En entendant cela, Song Hao n'eut d'autre choix que de renoncer. Le serveur fronça légèrement les sourcils en les voyant tous les deux dans cet état.
Les deux personnes prirent leurs clés de chambre à la réception et s'apprêtaient à monter lorsque soudain, cinq ou six personnes dévalèrent les escaliers, le visage empreint de panique, soutenant un homme âgé qui gémissait de douleur et se tenait le ventre. Il était évident que le vieil homme souffrait de violentes douleurs abdominales.
« Qu'est-ce qui ne va pas chez ce vieil homme ? » Un employé de l'hôtel, entendant le bruit, sortit d'une chambre et demanda avec surprise.

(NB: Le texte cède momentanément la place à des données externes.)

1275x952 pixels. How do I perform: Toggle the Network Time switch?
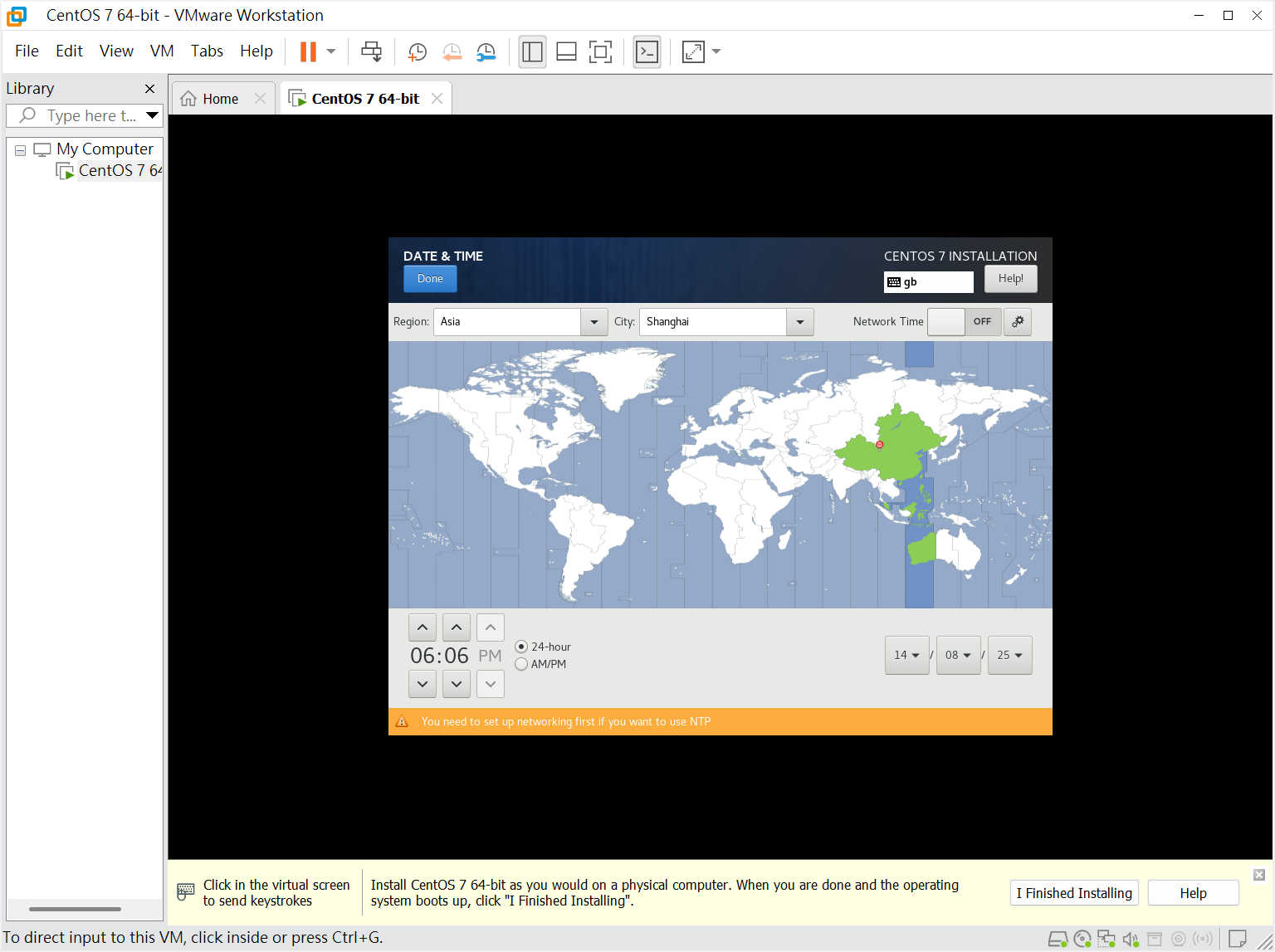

« Mon père a soudainement des douleurs à l'estomac, sans raison apparente. L'hôpital est-il loin d'ici ? » demanda quelqu'un avec inquiétude.
« Ce n'est pas loin, à quelques minutes en taxi », dit l'employé en aidant à ouvrir la porte.
En observant la scène qui se déroulait sous ses yeux, Li Yan murmura entre ses dents : « Pourquoi aller à l'hôpital en pleine nuit ? Deux piqûres suffiront à régler le problème. » Un soupçon de dédain apparut sur son visage.
Avec la compassion d'un médecin, Song Hao aperçut un patient devant lui et voulut intervenir pour l'aider. Cependant, il surprit par inadvertance les paroles de Li Yan et en fut déconcerté. Il regarda les gens aider le vieil homme à sortir de la maison sans bouger.
« Song Hao, à quoi tu penses ? Monte. » Li Yan donna un coup de coude à Song Hao.
« Oh ! » répondit Song Hao, et il suivit Li Yan à l'étage.
« Mademoiselle Li, si je peux me permettre, vous devez être diplômée de l'université. Quelle était votre spécialité ? » demanda Song Hao en marchant avec elle.
« Économie et gestion ! » Li Yan hésita un instant avant de répondre. Puis elle rit et ajouta : « Je ne travaille pas pour le moment ; je reprendrai le travail après m'être bien amusée. »
En entendant cela, Song Hao fronça légèrement les sourcils mais ne dit rien de plus.
« Au fait, Song Hao, si tu as faim, descendons et trouvons un endroit où manger plus tard », dit Li Yan, changeant apparemment de sujet intentionnellement.